> _Exercise brief_
Can you rewrite the records below, swapping "magnifier" for "magnifying glass" wherever it occurs and leaving everything else unchanged?

-- Start Records supplied --

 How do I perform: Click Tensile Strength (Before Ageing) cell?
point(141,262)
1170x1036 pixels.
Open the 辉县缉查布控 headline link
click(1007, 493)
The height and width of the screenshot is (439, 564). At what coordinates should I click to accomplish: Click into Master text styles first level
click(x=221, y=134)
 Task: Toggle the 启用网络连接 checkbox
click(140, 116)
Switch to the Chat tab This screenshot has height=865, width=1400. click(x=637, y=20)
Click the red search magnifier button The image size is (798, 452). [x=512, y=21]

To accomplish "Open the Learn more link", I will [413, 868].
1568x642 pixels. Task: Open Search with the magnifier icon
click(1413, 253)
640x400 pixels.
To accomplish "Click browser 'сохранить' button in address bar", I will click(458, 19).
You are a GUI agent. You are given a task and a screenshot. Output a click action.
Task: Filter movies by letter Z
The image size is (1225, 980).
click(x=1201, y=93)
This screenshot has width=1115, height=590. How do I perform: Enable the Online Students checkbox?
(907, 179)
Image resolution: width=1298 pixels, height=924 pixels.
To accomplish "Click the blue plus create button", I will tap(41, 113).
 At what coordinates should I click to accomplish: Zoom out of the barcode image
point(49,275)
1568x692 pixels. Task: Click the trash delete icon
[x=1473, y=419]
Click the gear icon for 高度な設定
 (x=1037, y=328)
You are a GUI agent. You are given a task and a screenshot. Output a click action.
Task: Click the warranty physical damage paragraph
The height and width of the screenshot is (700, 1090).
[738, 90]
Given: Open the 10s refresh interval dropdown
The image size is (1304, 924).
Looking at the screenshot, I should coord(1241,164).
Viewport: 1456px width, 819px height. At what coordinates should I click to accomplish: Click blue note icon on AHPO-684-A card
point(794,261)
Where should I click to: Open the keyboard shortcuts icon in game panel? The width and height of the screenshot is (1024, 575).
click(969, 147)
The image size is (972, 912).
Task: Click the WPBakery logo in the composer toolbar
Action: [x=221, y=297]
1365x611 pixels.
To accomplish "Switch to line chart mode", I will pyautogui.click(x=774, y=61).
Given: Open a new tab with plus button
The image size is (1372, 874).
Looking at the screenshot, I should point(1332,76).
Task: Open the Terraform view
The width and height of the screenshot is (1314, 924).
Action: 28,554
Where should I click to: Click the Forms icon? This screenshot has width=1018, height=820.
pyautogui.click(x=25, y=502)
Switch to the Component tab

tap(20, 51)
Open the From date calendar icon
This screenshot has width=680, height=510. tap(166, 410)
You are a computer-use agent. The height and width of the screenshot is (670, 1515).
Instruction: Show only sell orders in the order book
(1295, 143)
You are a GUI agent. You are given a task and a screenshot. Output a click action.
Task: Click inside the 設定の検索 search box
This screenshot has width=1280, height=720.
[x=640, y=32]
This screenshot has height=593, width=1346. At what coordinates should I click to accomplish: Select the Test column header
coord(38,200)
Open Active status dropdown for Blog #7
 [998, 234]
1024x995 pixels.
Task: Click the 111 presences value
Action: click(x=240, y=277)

-- End Records supplied --

> _Task response_
 How do I perform: Click Tensile Strength (Before Ageing) cell?
point(141,262)
1170x1036 pixels.
Open the 辉县缉查布控 headline link
click(1007, 493)
The height and width of the screenshot is (439, 564). At what coordinates should I click to accomplish: Click into Master text styles first level
click(x=221, y=134)
 Task: Toggle the 启用网络连接 checkbox
click(140, 116)
Switch to the Chat tab This screenshot has height=865, width=1400. click(x=637, y=20)
Click the red search magnifying glass button The image size is (798, 452). [x=512, y=21]

To accomplish "Open the Learn more link", I will [413, 868].
1568x642 pixels. Task: Open Search with the magnifying glass icon
click(1413, 253)
640x400 pixels.
To accomplish "Click browser 'сохранить' button in address bar", I will click(458, 19).
You are a GUI agent. You are given a task and a screenshot. Output a click action.
Task: Filter movies by letter Z
The image size is (1225, 980).
click(x=1201, y=93)
This screenshot has width=1115, height=590. How do I perform: Enable the Online Students checkbox?
(907, 179)
Image resolution: width=1298 pixels, height=924 pixels.
To accomplish "Click the blue plus create button", I will tap(41, 113).
 At what coordinates should I click to accomplish: Zoom out of the barcode image
point(49,275)
1568x692 pixels. Task: Click the trash delete icon
[x=1473, y=419]
Click the gear icon for 高度な設定
 (x=1037, y=328)
You are a GUI agent. You are given a task and a screenshot. Output a click action.
Task: Click the warranty physical damage paragraph
The height and width of the screenshot is (700, 1090).
[738, 90]
Given: Open the 10s refresh interval dropdown
The image size is (1304, 924).
Looking at the screenshot, I should coord(1241,164).
Viewport: 1456px width, 819px height. At what coordinates should I click to accomplish: Click blue note icon on AHPO-684-A card
point(794,261)
Where should I click to: Open the keyboard shortcuts icon in game panel? The width and height of the screenshot is (1024, 575).
click(969, 147)
The image size is (972, 912).
Task: Click the WPBakery logo in the composer toolbar
Action: [x=221, y=297]
1365x611 pixels.
To accomplish "Switch to line chart mode", I will pyautogui.click(x=774, y=61).
Given: Open a new tab with plus button
The image size is (1372, 874).
Looking at the screenshot, I should point(1332,76).
Task: Open the Terraform view
The width and height of the screenshot is (1314, 924).
Action: 28,554
Where should I click to: Click the Forms icon? This screenshot has width=1018, height=820.
pyautogui.click(x=25, y=502)
Switch to the Component tab

tap(20, 51)
Open the From date calendar icon
This screenshot has width=680, height=510. tap(166, 410)
You are a computer-use agent. The height and width of the screenshot is (670, 1515).
Instruction: Show only sell orders in the order book
(1295, 143)
You are a GUI agent. You are given a task and a screenshot. Output a click action.
Task: Click inside the 設定の検索 search box
This screenshot has width=1280, height=720.
[x=640, y=32]
This screenshot has height=593, width=1346. At what coordinates should I click to accomplish: Select the Test column header
coord(38,200)
Open Active status dropdown for Blog #7
 [998, 234]
1024x995 pixels.
Task: Click the 111 presences value
Action: click(x=240, y=277)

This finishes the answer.